Page 344 - E-KLIPING KETENAGAKERJAAN 27 SEPTEMBER 2021
P. 344
Judul Menaker Luncurkan Program Pemagangan di 5 Destinasi Wisata Super
Prioritas
Nama Media liputan6.com
Newstrend Program Pemagangan di 5 Destinasi Wisata Super Prioritas
Halaman/URL https://www.liputan6.com/bisnis/read/4666885/menaker-luncurkan-
program-pemagangan-di-5-destinasi-wisata-super-prioritas
Jurnalis Tira Santia
Tanggal 2021-09-24 13:15:00
Ukuran 0
Warna Warna
AD Value Rp 17.500.000
News Value Rp 52.500.000
Kategori Kementerian Ketenagakerjaan
Layanan Korporasi
Sentimen Positif
Ringkasan
Menteri Ketenagakerjaan, Ida Fauziyah, meluncurkan program Pemagangan 5 Destinasi Wisata
Super Prioritas di sekitar Kawasan Ekonomi Khusus (KEK) Pariwisata Likupang, Minahasa Utara,
Provinsi Sulawesi Utara, Jumat (24/9/2021).
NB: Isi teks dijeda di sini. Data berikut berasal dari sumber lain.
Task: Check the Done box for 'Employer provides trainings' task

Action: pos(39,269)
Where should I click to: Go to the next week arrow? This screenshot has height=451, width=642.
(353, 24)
Kick Off ini menandai dimulainya masifikasi
penyiapan SDM terampil pada sektor pariwisata di 5 destinasi wisata super prioritas.
MENAKER LUNCURKAN PROGRAM PEMAGANGAN DI 5 DESTINASI WISATA SUPER
PRIORITAS
Jakarta - Menteri Ketenagakerjaan, Ida Fauziyah, meluncurkan program Pemagangan 5 Destinasi
Wisata Super Prioritas di sekitar Kawasan Ekonomi Khusus (KEK) Pariwisata Likupang, Minahasa
Utara, Provinsi Sulawesi Utara, Jumat (24/9/2021).
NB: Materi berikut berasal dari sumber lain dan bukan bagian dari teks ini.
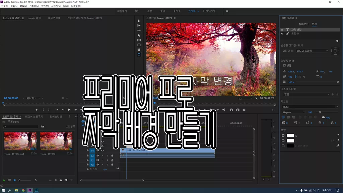Mute audio track A1
343x193 pixels.
pyautogui.click(x=102, y=156)
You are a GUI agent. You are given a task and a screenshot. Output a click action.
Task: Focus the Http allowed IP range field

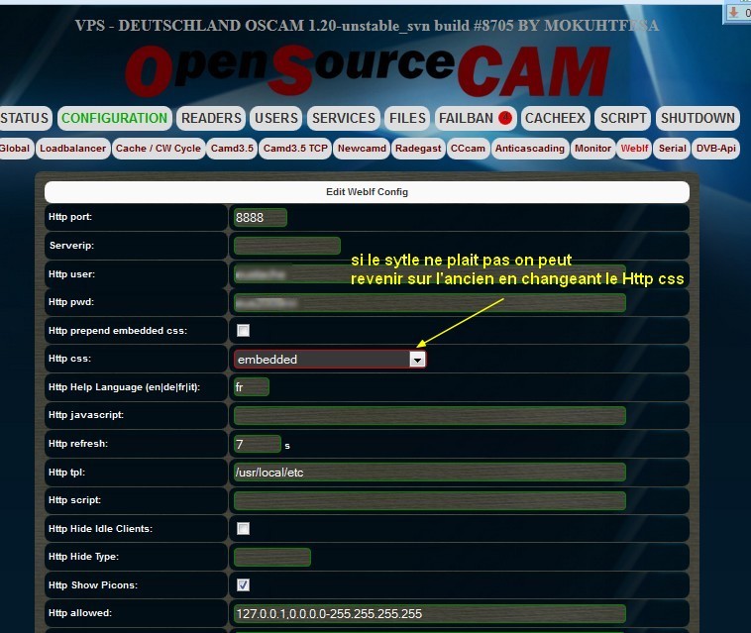click(x=428, y=614)
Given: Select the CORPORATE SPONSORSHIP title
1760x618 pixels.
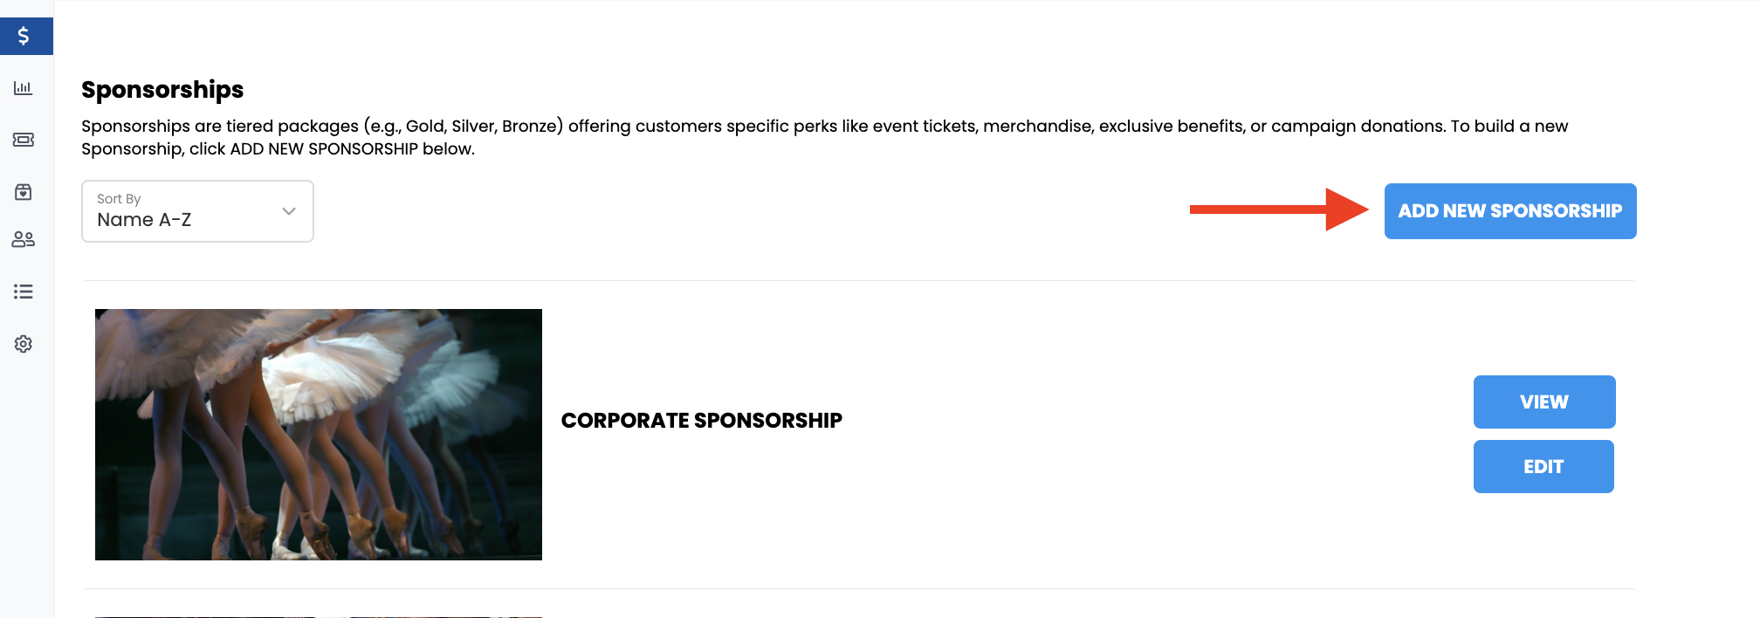Looking at the screenshot, I should tap(702, 421).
Kick Off ini menandai dimulainya masifikasi penyiapan SDM terampil pada sektor pariwisata di 5
destinasi wisata super prioritas.
Dalam sambutannya, Menaker Ida menyatakan program Pemagangan merupakan salah satu
solusi tepat untuk mengatasi masalah ketenagakerjaan, khususnya dalam menyiapkan tenaga
kerja dengan kompetensi yang sesuai dengan pasar kerja.
"Dalam program pemagangan, peserta mendapatkan pengalaman kerja pada dunia kerja yang
sesungguhnya, membentuk sikap mental, perilaku kerja serta kompetensi yang sesuai dengan
kebutuhan pasar kerja," kata Menaker.
Menaker menjelaskan, selain penyiapan SDM terampil di 5 destinasi wisata super prioritas,
pemagangan juga menjadi upaya pemerintah dalam menyongsong bonus demografi, serta
menyelesaikan sejumlah tantangan yang melingkupinya.
Tantangan-tantangan tersebut di antaranya adalah era digitalisasi, dampak pandemi COVID-19
pada sektor ketenagakerjaan, dan rendahnya kualifikasi keterampilan SDM Indonesia.